- **PETUNJUK TUGAS**
Salin seluruh teks tentang qunut dan imam shalat Subuh di bawah ini tanpa mengubah satu huruf pun.

- **TEKS YANG DIBERIKAN**
──────
Edisi 18 th VII : 29 April 2016 M / 21 Rajab 1437 H
QUNUT DAN IMAM SHALAT SUBUH
Penulis:
ust. Marsudi, S.Pd.I (TPQ al-Mu’min Bangunsari)
Segala puji hanya bagi Allah swt
yang telah berfirman dalam al-Qur’an surat al-Hujurat ayat10 yang artinya “Orang-orang
beriman itu sesungguhnya bersaudara. sebab itu damaikanlah (perbaikilah
hubungan) antara kedua saudaramu itu dan takutlah terhadap Allah, supaya kamu
mendapat rahmat.” Kemudian shalawat dan salam semoga tetap terlimpahkan
pada Nabi Muhammad saw sebagai sebaik-baik suri tauladan pemersatu umat.
──────
- **DATA YANG DITAMPILKAN**
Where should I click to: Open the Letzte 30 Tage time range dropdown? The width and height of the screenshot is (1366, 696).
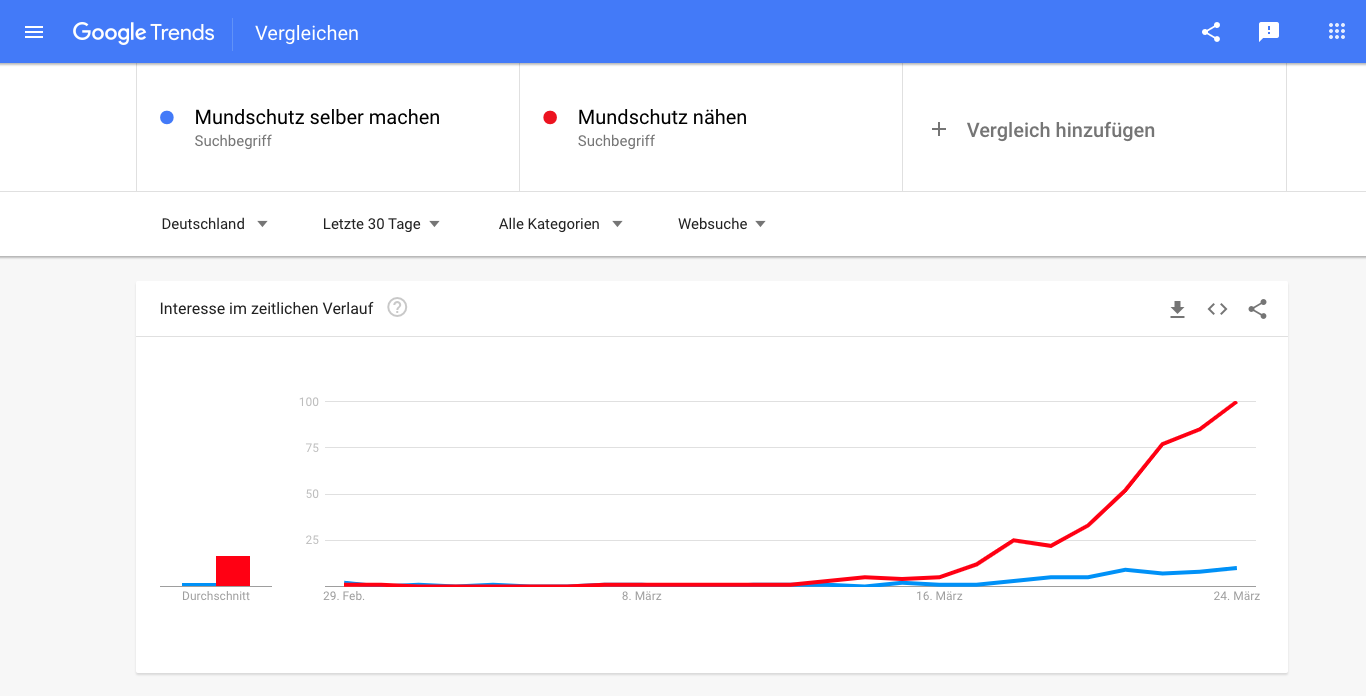tap(380, 223)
──────
- **HASIL TUGAS**
Edisi 18 th VII : 29 April 2016 M / 21 Rajab 1437 H
QUNUT DAN IMAM SHALAT SUBUH
Penulis:
ust. Marsudi, S.Pd.I (TPQ al-Mu’min Bangunsari)
Segala puji hanya bagi Allah swt
yang telah berfirman dalam al-Qur’an surat al-Hujurat ayat10 yang artinya “Orang-orang
beriman itu sesungguhnya bersaudara. sebab itu damaikanlah (perbaikilah
hubungan) antara kedua saudaramu itu dan takutlah terhadap Allah, supaya kamu
mendapat rahmat.” Kemudian shalawat dan salam semoga tetap terlimpahkan
pada Nabi Muhammad saw sebagai sebaik-baik suri tauladan pemersatu umat.